Most notably, the CAP_ALL_ON
will turn on all capabilities, which is
the logical equivalent of becoming super-user.
When it comes to the algorithm used to propagate capabilities, the only difference with the one we mentioned previously is that TrustedBSD doesn’t implement the concept of bounding-set, yet implements something different through a per-user maximum set.
One particularity of TrustedBSD is that it maintains a capability database
to associate a “default” and “maximum” capability set to users upon
login. The “maximum” set is the equivalent of a bounding set that exists
on a per-user basis, and not a global one. This also means, that a user
not listed in the capability database will not have any capabilities in
its set.
The file is found in /etc/capability
and is compiled into
/etc/capability.db
by issuing pcap_mkdb(8)
to regenerate the
database file. It consists of a colon-separated list of users, their
default capability sets and the maximum sets. The format of the sets
follows the POSIX.1e/2c grammar we’ve seen above.

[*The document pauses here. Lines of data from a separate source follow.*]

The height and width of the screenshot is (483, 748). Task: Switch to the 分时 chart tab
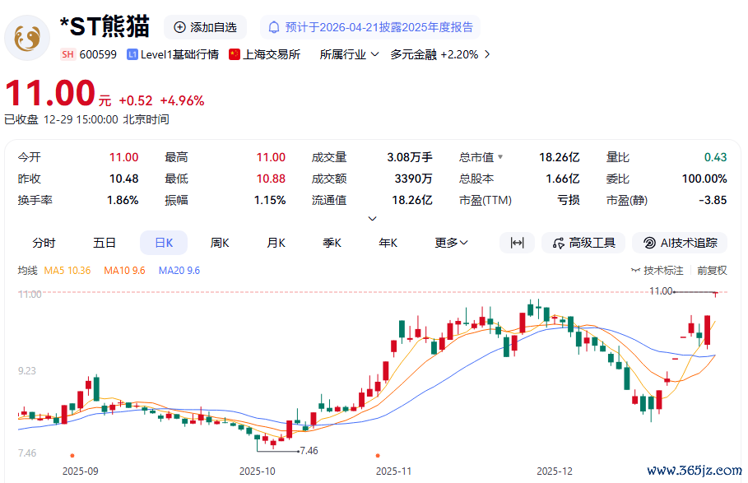point(44,243)
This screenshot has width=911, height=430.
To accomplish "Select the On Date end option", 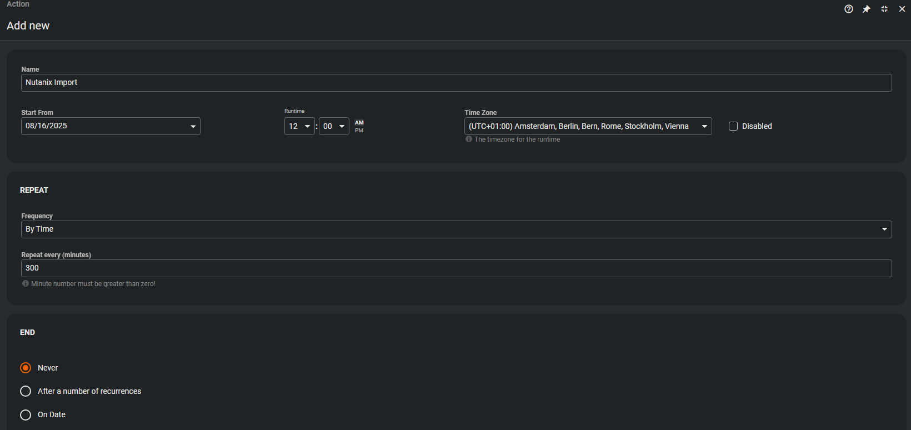I will click(x=26, y=414).
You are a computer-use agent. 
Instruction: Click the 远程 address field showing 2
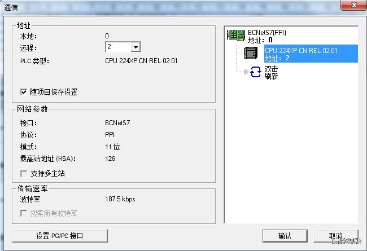117,47
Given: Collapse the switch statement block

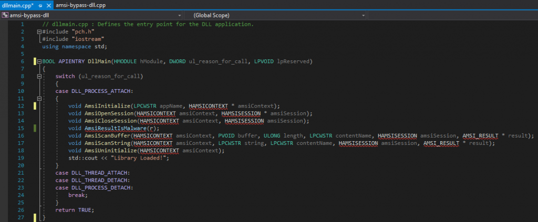Looking at the screenshot, I should tap(39, 77).
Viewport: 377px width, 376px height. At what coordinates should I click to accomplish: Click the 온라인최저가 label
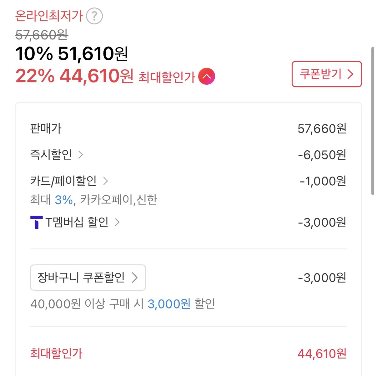point(49,16)
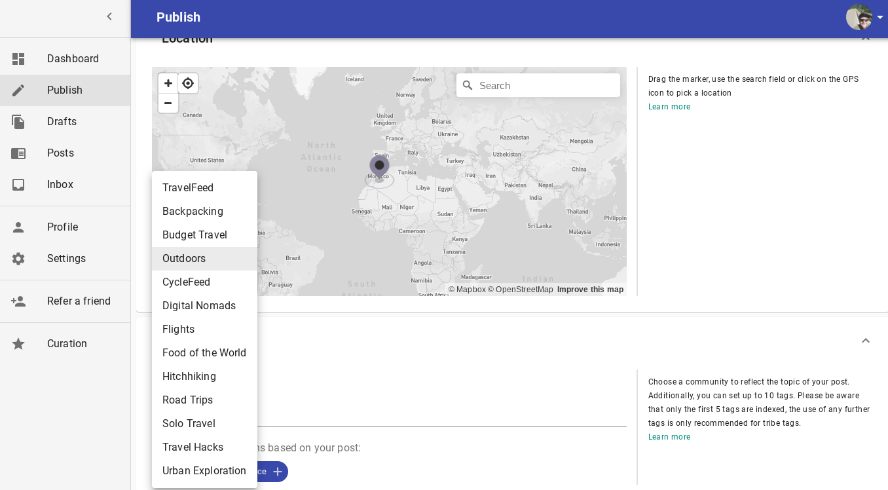
Task: Collapse the community and tags section
Action: coord(866,341)
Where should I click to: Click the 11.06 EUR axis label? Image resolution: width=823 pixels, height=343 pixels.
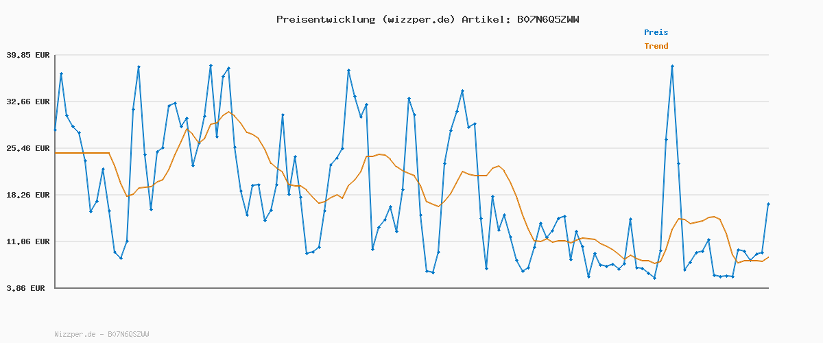(28, 241)
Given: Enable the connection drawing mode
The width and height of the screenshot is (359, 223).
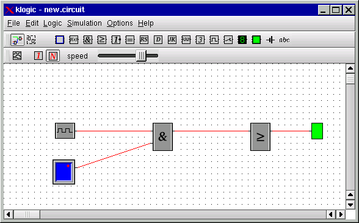Looking at the screenshot, I should tap(17, 40).
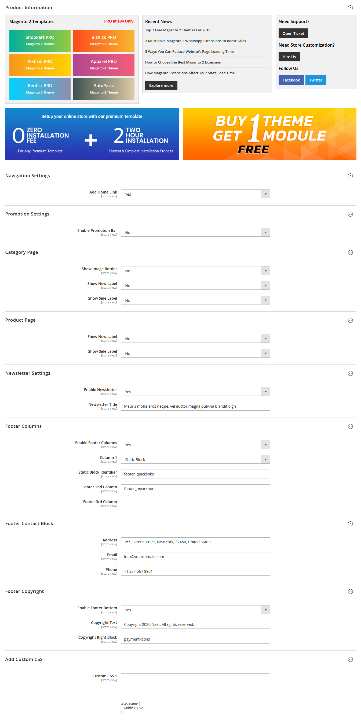Screen dimensions: 361x725
Task: Collapse the Category Page section
Action: [x=351, y=252]
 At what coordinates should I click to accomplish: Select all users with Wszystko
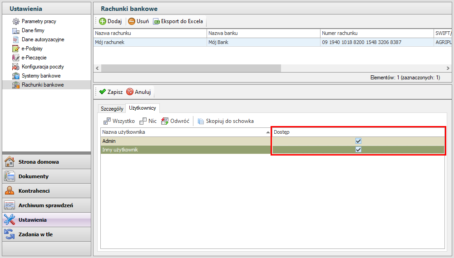pos(108,121)
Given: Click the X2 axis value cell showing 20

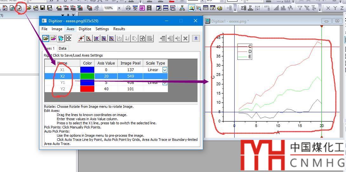Looking at the screenshot, I should point(106,76).
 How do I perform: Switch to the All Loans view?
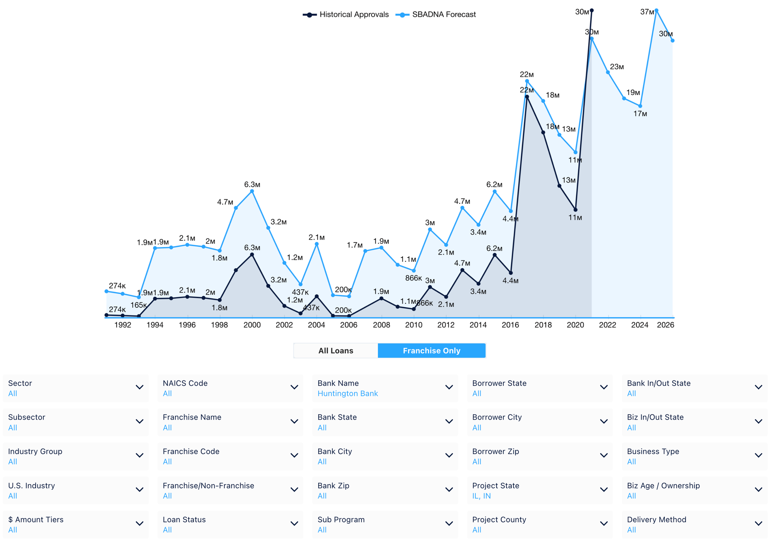coord(336,351)
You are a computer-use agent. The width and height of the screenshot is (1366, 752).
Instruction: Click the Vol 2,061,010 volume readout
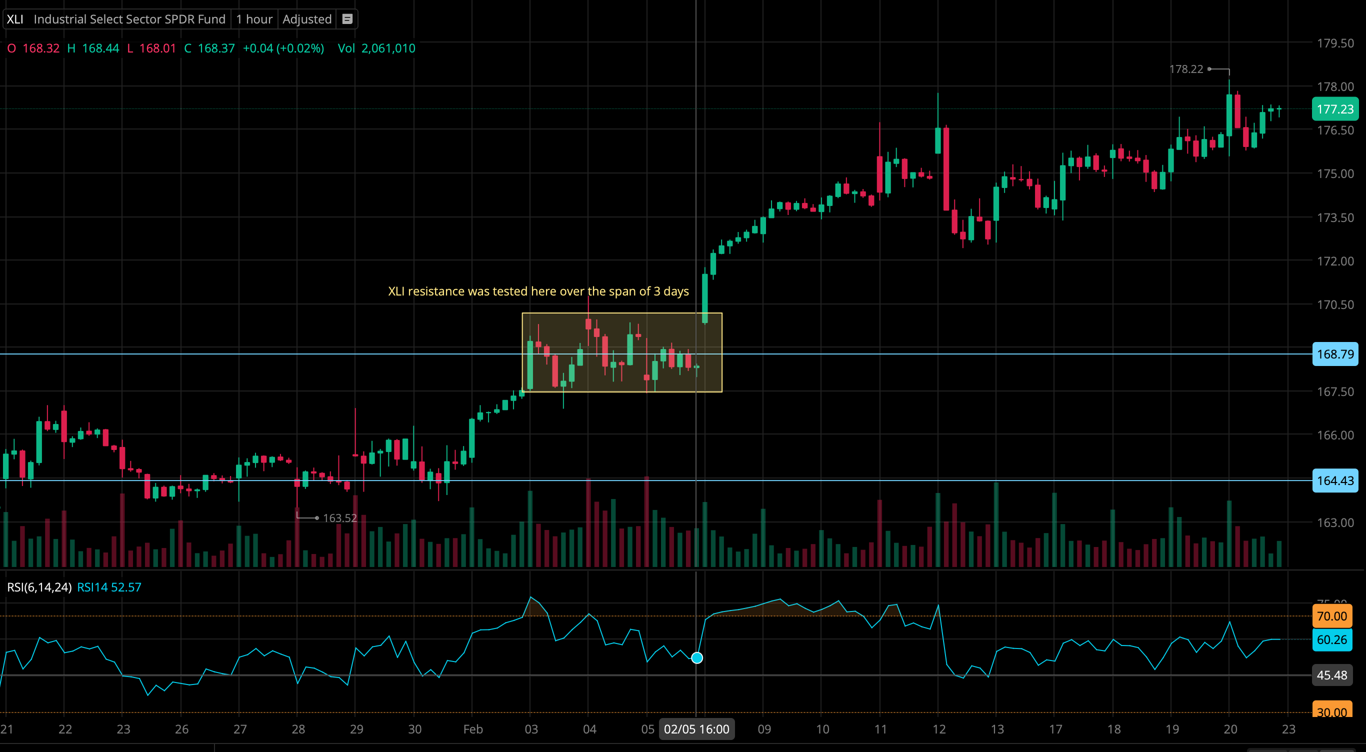[x=376, y=48]
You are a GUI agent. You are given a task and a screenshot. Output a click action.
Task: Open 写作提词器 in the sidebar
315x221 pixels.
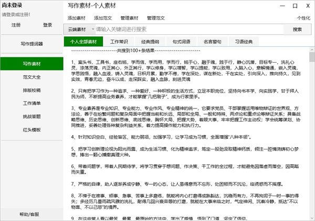[32, 44]
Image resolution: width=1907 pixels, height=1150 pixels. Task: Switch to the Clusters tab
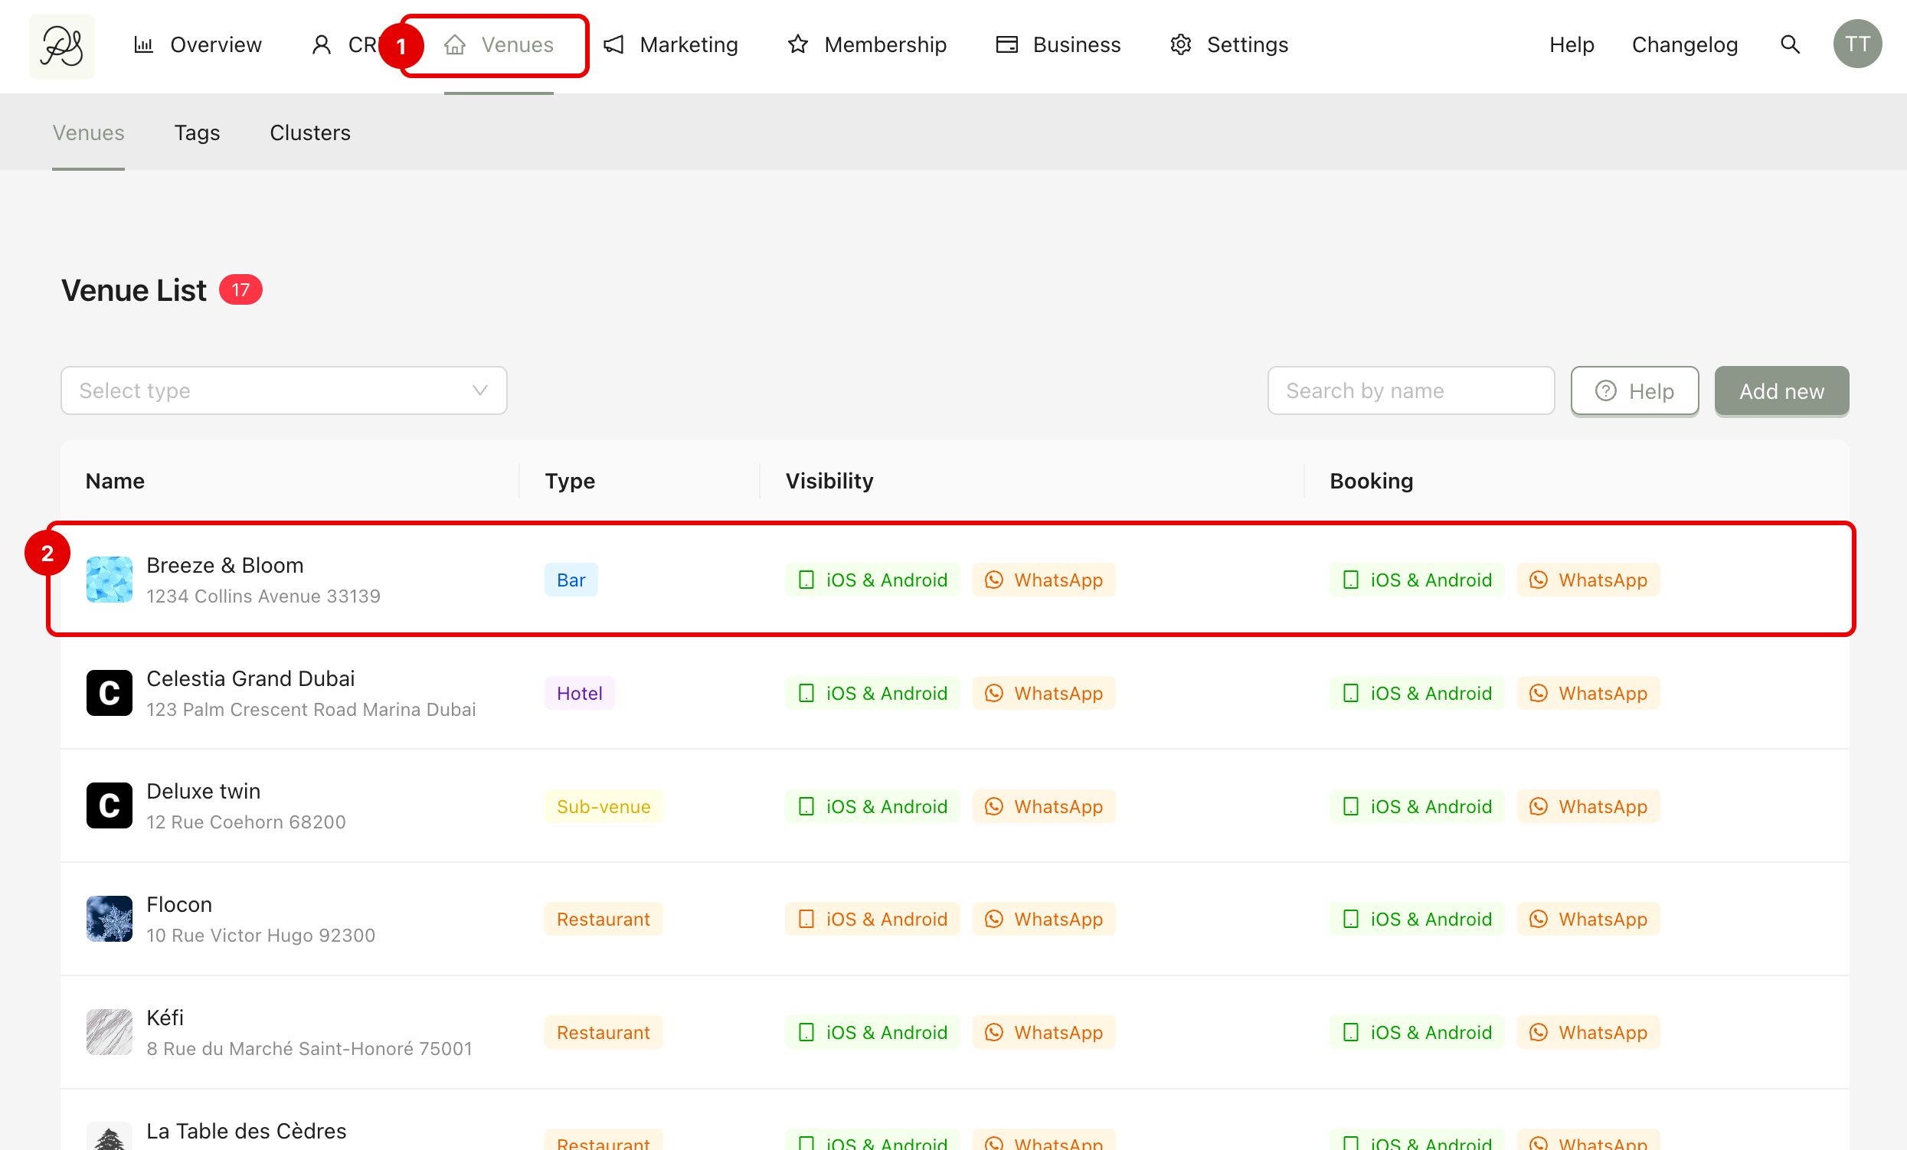pyautogui.click(x=310, y=132)
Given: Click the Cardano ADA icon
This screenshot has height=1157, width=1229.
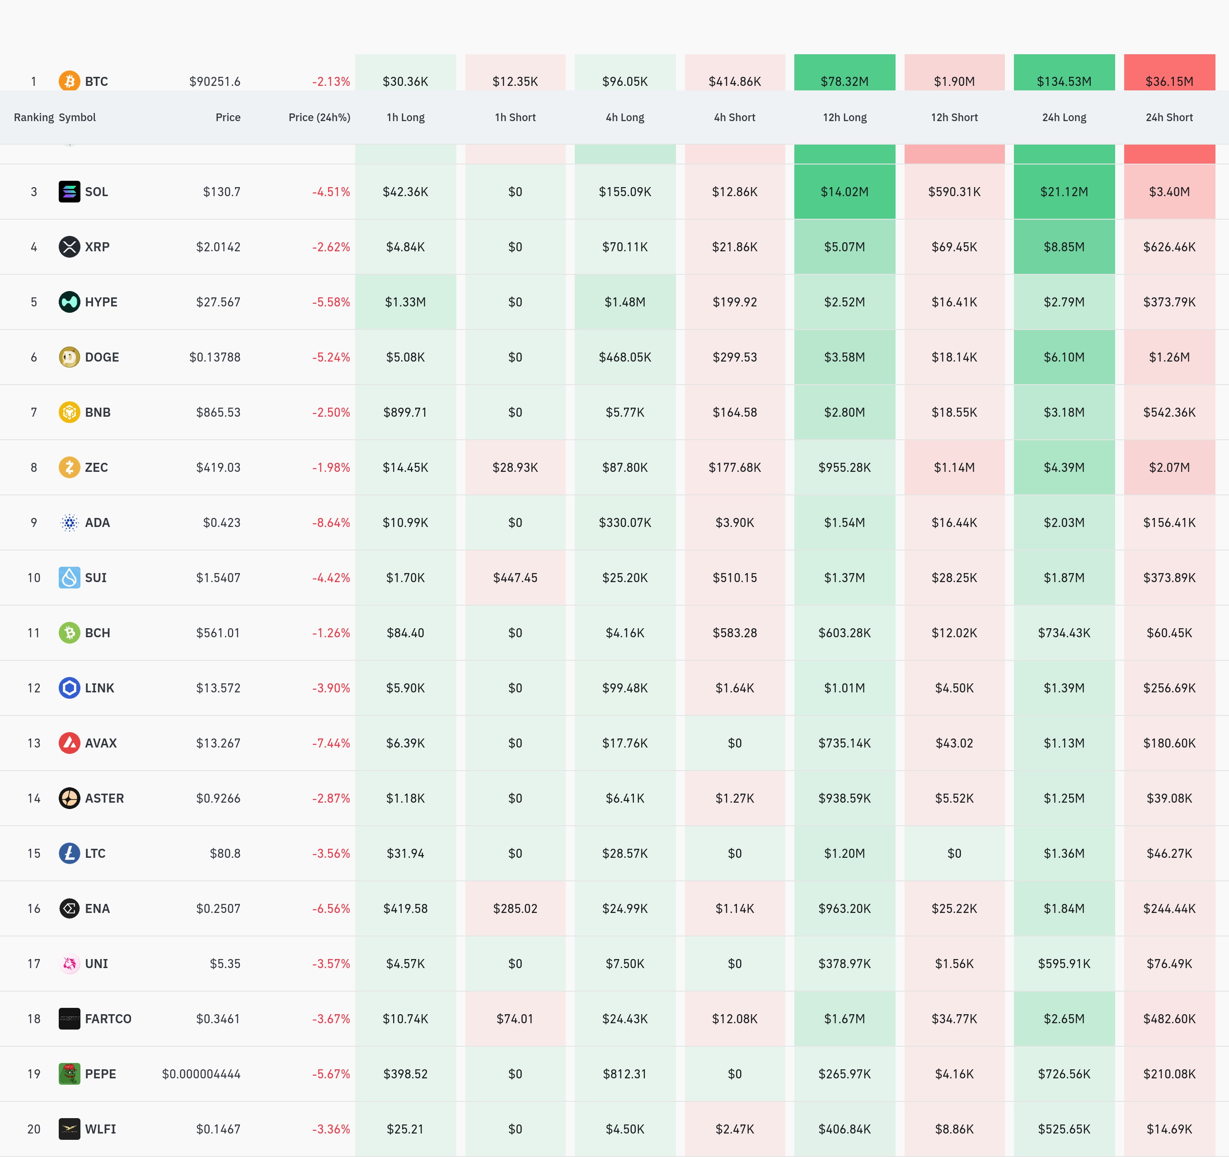Looking at the screenshot, I should [69, 523].
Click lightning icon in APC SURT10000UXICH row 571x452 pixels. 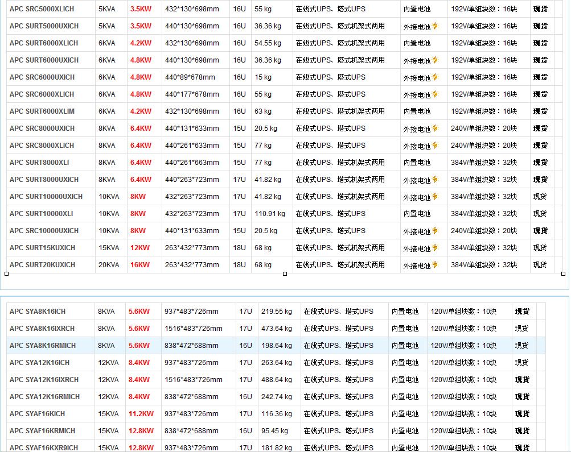tap(436, 197)
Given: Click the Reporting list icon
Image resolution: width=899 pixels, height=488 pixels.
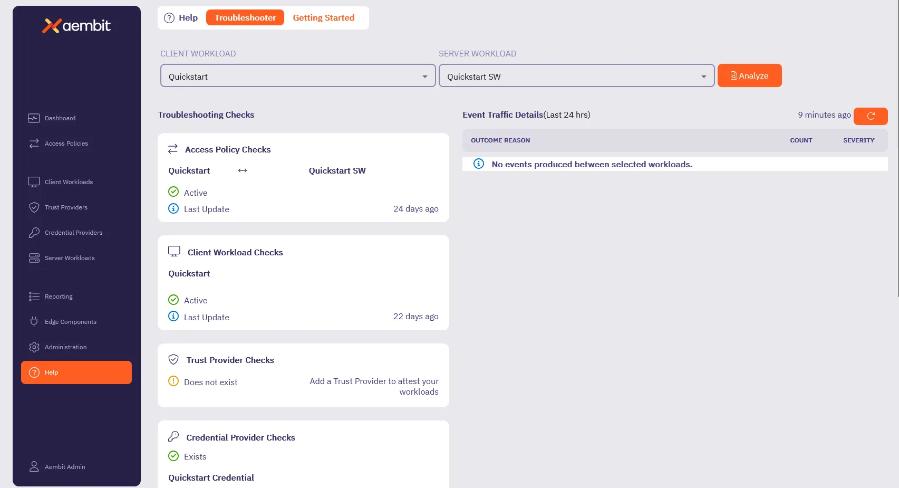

username:default_set:maximum_set
For example, give root all capabilities:
root:all=ep:all=eip
Remove all capabilities of the root user:
root:all=:all=
Give the backup user the possibility to read any file on the system:
backup:CAP_DAC_READ_SEARCH=eip,CAP_MAC_READ=eip:\
CAP_DAC_READ_SEARCH=eip,CAP_MAC_READ=EIP
For the management of POSIX capabilities, TrustedBSD offers the commands
getpcap
, setfcap
, and getfcap
. These print the process capabilities
in text format, alter the capability set of a file, and print the
capability set of a file in text format, respectively.
While TrustedBSD’s implementation was promising, it was halted short and many of the features are half-working such as the “maximum” per-user set, which seems to be ignored in the code.
What you need to remember: TrustedBSD’s “fine-grained privileges” is an implementation of POSIX capabilities that includes a per-user bounding set and a capability database to associate “default” and “maximum” sets to users. However, the implementation is lacking and unpolished, it lives as a patch for FreeBSD 5.0.
POSIX Capabilities on Linux
One system that embraces POSIX.1e/2c capabilities open-heartedly is
Linux. It applies and extends it to suit its needs with new modes. On
one side, it has the typical POSIX.1e headers in <sys/capability.h>
and has its customized interfaces in <linux/capability.h>
(cap_iab(3)
for example). Furthermore, the manpage capability(7)
goes to great
length at explaining the fine details, so much that it becomes dizzying
and confusing.
Similar to TrustedBSD, Linux implements the capabilities as a 64-bit set,
each bit holding a capability. It can also be inspected through the procfs
virtual file system in /proc/<pid>/status
, the maximum bit that could
possibly be set is found in /proc/sys/kernel/cap_last_cap
.
On the file system side, it is implemented the same way that POSIX
ACL are and for the same reason: stored as an extended attribute in
the security.capability
attribute, so that all metadata are accessed
through the same interface from the kernel side. Let’s note here that the
format of the capabilities has changed over the years, and the current is
VFS_CAP_REVISION_3
.
> grep -i cap /proc/self/status
CapInh: 0000000000000000
CapPrm: 0000000000000000
CapEff: 0000000000000000
CapBnd: 000001ffffffffff
CapAmb: 0000000000000000
To no one’s surprise, Linux also offers a wide array of different
capabilities such as CAP_SETUID
which allows arbitrary setting the
setuid bit, CAP_NET_RAW
allowing using raw sockets, CAP_MKNOD
allowing creating special files using mknod(2)
, and much more.
In particular, CAP_SETFCAP
and CAP_SETPCAP
are capabilities related
to setting capabilities on files and processes/threads respectively.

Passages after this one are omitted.